Data for processing:
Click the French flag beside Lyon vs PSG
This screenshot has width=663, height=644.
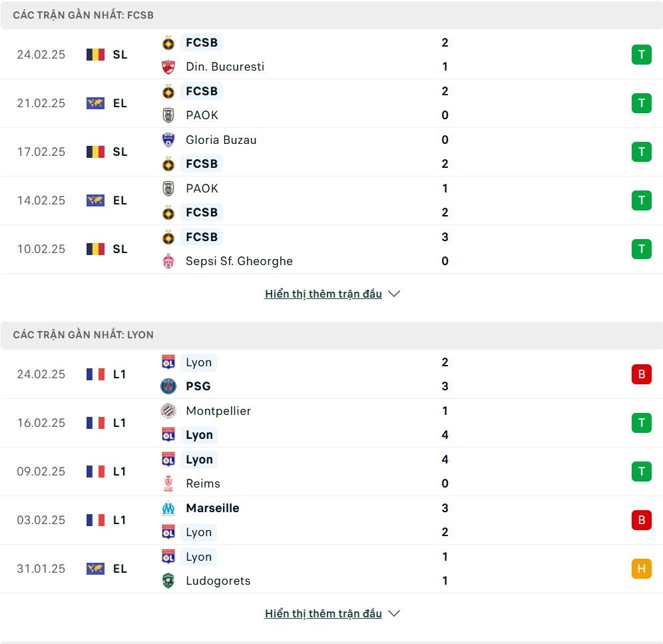(96, 374)
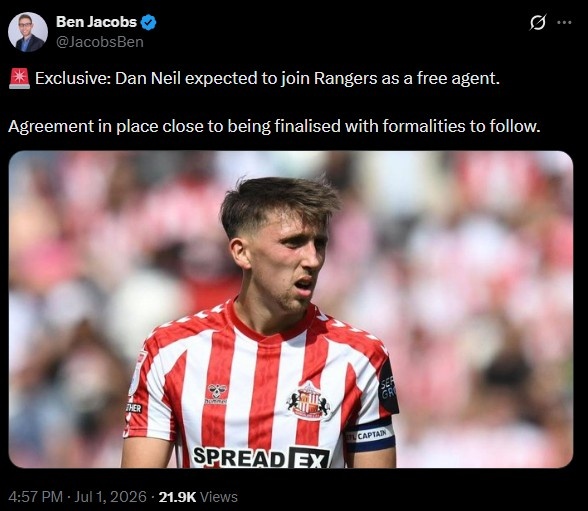This screenshot has height=511, width=588.
Task: Click the Ben Jacobs display name
Action: click(x=96, y=22)
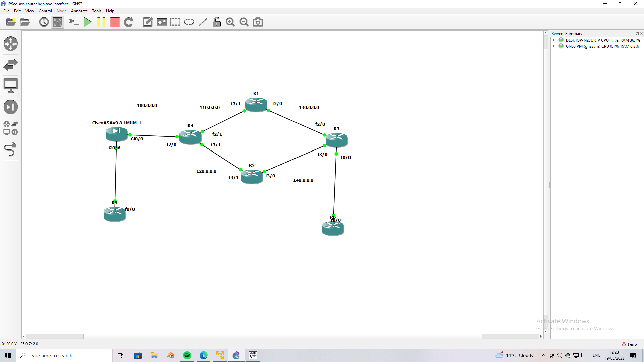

Problem to solve:
Copy out every line of text from the records above word for word, omitting the pictures.

Exercise solution:
Click the French flag beside Lyon vs PSG
This screenshot has width=663, height=644.
(96, 374)
This screenshot has height=511, width=588.
Task: Click the Ben Jacobs display name
Action: click(x=96, y=22)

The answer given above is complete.